▶ _Task statement_: Please transcribe the data that follows exactly, from its first line through the line that contains "México (999, 1392)".

[Items from a data source]
--- START ---
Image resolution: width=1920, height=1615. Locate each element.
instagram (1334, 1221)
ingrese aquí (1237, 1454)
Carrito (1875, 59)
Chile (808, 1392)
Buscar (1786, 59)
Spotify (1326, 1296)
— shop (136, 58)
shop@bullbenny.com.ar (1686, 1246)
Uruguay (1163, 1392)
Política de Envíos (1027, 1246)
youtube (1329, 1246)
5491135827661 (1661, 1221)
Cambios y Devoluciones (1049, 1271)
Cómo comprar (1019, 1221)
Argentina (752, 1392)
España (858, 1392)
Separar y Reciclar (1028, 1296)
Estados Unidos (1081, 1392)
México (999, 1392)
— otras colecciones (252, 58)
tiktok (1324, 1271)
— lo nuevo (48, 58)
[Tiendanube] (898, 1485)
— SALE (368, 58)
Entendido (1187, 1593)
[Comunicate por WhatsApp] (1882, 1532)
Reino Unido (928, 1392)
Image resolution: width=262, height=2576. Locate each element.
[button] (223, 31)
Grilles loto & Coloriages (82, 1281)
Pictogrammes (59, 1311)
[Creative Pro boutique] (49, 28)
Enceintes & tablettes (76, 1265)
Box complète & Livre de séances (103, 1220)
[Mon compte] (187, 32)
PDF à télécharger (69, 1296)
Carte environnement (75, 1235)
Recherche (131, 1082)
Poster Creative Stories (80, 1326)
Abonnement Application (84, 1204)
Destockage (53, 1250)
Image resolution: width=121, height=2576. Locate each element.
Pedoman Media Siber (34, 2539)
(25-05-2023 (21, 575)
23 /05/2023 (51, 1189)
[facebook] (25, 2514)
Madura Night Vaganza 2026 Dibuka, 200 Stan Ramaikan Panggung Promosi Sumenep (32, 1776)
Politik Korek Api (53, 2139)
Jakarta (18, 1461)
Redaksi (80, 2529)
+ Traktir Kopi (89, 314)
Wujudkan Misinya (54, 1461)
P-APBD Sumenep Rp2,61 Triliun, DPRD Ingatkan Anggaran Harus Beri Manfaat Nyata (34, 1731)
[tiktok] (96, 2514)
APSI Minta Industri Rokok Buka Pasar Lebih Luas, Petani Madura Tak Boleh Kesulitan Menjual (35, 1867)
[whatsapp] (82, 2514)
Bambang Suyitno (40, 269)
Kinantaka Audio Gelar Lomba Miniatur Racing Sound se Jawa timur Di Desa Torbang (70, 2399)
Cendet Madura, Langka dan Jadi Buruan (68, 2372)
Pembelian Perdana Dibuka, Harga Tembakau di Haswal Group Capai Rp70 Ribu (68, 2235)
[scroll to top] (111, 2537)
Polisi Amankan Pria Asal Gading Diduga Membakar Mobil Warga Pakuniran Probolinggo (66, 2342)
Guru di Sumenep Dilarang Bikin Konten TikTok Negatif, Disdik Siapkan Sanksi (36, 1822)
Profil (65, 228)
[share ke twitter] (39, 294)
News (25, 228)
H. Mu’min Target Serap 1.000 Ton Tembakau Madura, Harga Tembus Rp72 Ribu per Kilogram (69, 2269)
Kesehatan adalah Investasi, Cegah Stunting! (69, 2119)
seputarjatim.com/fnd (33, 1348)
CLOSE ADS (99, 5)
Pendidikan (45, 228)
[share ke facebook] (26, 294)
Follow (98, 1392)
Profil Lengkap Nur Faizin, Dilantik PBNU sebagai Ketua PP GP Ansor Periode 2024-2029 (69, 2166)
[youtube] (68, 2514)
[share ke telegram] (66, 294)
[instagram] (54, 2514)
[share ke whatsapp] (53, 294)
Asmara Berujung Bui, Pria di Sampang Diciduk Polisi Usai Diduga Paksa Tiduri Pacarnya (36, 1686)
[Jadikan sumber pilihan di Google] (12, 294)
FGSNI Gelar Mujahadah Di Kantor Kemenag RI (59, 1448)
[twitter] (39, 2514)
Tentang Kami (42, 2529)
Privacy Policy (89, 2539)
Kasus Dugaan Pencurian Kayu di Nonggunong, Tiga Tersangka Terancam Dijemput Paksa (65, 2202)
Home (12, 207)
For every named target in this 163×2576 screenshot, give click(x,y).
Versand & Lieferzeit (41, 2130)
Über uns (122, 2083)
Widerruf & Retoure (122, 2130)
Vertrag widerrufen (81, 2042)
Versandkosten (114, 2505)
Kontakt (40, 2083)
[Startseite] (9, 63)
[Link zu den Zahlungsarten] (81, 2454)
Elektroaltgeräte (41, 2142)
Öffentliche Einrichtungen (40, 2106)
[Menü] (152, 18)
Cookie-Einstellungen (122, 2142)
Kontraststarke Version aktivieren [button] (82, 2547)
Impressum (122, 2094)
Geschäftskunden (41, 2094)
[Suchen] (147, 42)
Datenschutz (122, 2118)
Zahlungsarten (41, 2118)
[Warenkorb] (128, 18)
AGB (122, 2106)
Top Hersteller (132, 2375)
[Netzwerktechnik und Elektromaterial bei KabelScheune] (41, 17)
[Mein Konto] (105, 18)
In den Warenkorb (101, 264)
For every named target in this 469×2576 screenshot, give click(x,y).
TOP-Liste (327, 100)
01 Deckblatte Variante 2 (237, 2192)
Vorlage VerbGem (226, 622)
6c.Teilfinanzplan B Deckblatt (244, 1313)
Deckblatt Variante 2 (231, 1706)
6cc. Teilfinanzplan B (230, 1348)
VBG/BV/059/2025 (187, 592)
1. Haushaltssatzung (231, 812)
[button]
--- END ---
▶ _Your solution_:
Image resolution: width=1920, height=1615. Locate each element.
instagram (1334, 1221)
ingrese aquí (1237, 1454)
Carrito (1875, 59)
Chile (808, 1392)
Buscar (1786, 59)
Spotify (1326, 1296)
— shop (136, 58)
shop@bullbenny.com.ar (1686, 1246)
Uruguay (1163, 1392)
Política de Envíos (1027, 1246)
youtube (1329, 1246)
5491135827661 (1661, 1221)
Cambios y Devoluciones (1049, 1271)
Cómo comprar (1019, 1221)
Argentina (752, 1392)
España (858, 1392)
Separar y Reciclar (1028, 1296)
Estados Unidos (1081, 1392)
México (999, 1392)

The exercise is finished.